In this way a small javascript SetSeed addition in initGgb() can help the teacher to control the class.
If all the students download a copy of some activity (in Moodle or not) and get a different version of the activity
TRAINING FOR THE TEST is going to be a mess. The teacher is going to explain how to cope with the test to a class where every student see a slightly different version of the test.
If all the students download a copy of some activity (in Moodle or not) and get the same version of the activity THE TEST is going to be a cheating session.So during training the ggb must be seeded by the SAME seed for all the students and during the test the seed itsself must be randomized.
I think that making SetSeed a seed for all random objects can help teacher to take somebody else ggb and align the code for this scenario without rewriting all the code.

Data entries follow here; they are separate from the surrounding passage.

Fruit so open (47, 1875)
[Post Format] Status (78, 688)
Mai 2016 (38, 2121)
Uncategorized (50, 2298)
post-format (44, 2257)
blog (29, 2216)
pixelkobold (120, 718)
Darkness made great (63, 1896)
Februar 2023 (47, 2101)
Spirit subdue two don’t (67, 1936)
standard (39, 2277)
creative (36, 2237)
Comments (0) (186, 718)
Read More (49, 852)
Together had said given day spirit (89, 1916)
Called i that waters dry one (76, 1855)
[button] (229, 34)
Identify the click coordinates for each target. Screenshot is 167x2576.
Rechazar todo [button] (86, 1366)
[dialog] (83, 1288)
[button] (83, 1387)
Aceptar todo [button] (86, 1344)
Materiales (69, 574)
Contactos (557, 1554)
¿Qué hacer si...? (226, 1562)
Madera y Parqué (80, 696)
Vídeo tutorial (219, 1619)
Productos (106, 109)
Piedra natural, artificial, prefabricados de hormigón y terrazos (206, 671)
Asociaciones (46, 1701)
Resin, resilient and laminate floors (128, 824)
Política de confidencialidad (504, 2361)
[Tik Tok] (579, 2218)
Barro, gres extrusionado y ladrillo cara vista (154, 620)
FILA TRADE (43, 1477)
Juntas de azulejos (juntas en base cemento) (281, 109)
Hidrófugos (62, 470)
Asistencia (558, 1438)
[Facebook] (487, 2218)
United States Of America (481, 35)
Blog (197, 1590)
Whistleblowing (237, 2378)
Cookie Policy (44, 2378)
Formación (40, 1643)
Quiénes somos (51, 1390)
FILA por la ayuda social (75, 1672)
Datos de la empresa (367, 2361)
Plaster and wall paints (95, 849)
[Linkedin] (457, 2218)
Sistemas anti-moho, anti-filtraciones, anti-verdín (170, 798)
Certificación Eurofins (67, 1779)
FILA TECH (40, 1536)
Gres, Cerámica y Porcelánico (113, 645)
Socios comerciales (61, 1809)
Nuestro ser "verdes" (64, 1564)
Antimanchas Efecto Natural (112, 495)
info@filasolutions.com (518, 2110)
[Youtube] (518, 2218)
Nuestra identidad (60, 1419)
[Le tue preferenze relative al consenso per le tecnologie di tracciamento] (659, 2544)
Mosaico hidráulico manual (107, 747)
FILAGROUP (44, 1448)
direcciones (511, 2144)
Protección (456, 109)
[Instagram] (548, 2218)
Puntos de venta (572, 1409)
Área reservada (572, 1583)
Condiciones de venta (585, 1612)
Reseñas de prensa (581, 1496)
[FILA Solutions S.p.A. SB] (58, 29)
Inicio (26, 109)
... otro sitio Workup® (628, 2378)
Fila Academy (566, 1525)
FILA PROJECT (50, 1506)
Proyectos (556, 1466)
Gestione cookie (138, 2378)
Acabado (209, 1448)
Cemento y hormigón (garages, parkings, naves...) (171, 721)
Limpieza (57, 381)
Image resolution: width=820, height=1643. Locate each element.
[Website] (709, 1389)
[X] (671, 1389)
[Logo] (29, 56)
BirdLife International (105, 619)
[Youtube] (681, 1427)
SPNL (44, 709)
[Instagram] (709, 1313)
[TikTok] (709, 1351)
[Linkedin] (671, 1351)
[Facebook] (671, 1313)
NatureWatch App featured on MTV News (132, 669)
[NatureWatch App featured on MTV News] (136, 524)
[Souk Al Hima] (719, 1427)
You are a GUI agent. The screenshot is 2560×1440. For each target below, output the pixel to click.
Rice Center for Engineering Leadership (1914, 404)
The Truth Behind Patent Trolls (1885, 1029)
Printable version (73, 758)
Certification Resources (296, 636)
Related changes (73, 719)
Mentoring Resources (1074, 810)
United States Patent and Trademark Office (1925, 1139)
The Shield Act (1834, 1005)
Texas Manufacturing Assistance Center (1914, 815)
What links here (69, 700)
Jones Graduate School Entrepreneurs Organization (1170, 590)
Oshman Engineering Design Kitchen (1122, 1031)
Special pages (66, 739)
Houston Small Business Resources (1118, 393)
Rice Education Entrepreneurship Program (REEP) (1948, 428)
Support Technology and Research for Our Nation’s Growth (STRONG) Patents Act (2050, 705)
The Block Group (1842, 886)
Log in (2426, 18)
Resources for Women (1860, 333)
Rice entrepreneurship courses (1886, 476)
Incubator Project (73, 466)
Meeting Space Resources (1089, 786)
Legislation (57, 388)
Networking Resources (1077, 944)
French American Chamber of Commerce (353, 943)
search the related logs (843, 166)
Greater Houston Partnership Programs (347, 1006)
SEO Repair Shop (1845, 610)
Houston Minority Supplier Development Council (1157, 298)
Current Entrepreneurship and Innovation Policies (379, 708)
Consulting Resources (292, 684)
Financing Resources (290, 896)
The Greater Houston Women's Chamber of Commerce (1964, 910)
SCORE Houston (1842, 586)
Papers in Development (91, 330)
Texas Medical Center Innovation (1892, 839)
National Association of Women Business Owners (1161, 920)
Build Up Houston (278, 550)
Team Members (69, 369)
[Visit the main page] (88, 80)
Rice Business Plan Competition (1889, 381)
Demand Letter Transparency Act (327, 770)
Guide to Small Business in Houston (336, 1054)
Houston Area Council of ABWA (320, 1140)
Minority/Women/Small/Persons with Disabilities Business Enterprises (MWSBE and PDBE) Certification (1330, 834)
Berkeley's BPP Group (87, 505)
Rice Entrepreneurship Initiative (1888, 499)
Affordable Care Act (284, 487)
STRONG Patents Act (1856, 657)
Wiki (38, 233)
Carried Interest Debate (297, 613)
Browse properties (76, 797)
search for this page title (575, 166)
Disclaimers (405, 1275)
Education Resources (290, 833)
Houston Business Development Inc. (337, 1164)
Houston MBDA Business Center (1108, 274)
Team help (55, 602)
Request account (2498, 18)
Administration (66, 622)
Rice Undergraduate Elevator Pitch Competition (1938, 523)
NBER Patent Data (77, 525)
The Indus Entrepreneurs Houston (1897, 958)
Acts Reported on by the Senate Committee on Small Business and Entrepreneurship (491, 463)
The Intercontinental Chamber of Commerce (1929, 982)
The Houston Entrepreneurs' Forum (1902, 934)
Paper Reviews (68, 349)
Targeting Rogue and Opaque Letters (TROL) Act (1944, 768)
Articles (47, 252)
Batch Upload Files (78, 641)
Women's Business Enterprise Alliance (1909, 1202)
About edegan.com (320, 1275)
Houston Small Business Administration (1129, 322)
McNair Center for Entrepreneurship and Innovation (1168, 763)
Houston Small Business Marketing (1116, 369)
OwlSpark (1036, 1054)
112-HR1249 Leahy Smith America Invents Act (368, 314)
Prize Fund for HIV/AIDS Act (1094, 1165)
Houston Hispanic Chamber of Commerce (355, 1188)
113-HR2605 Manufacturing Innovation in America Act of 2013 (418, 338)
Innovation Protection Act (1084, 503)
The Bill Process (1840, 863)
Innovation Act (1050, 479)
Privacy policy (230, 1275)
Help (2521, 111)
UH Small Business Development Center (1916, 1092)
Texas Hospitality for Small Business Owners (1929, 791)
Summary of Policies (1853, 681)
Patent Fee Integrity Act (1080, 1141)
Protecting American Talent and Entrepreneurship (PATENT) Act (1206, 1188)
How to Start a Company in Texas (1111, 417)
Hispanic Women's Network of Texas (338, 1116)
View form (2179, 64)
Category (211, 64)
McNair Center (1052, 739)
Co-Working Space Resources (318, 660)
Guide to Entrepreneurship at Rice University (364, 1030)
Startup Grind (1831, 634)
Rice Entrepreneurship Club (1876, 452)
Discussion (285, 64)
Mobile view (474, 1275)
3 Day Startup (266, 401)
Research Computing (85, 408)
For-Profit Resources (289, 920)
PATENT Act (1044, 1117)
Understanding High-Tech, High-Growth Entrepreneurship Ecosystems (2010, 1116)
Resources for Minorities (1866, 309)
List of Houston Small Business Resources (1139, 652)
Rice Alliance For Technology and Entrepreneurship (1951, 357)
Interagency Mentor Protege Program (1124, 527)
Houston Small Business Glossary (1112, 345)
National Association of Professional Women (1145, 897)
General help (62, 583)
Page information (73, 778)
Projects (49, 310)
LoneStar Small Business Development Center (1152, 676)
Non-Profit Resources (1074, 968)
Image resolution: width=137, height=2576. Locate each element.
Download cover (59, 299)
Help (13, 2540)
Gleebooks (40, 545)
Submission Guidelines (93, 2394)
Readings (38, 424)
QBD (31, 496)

Actually is rather surprising that this has not been addressed so far.
Can someone please point me some docs about forking in github to develop a patch for it or how to request a feature
and see the development assigned to the asker?
Cheers
Franco
Well, I think I have settled this problem. The problem is that some ggb activities (of unknown author and structure) uses
random generation. Therefore if pick a ggb activity from the repo and distribute it to the class, each and every student, upon loading the ggb, gets a different exercise. You might not want this.
To circumvent this situation you can add a RESET button to the activity code (you don't know much about).
Your RESET must simply issue a SetSeed(42) (42 or whatever) followed by pressing F9 or by an UpdateConstruction(). Indeed, after seeding with 42, all the random generators in GGB follow the same pattern. An example is provided.
Load the included ggb and press repeatedly F9. You will get random values. Pressing SET SEED followed by F9 you always get the same sequence of values from various random generators in Geogebra.
So you just have to tell the students to press RESET and F9 e.g. three times and all the class will have the same activity on each device. Nice designed randomness in GGB!
@Artydent thank for your comment! Putting SetSeed in Javascript init gets too late since the construction must already be there. Thinking twice to your insight I imagined that SetSeed followed by UpdateConstruction(). should do the job.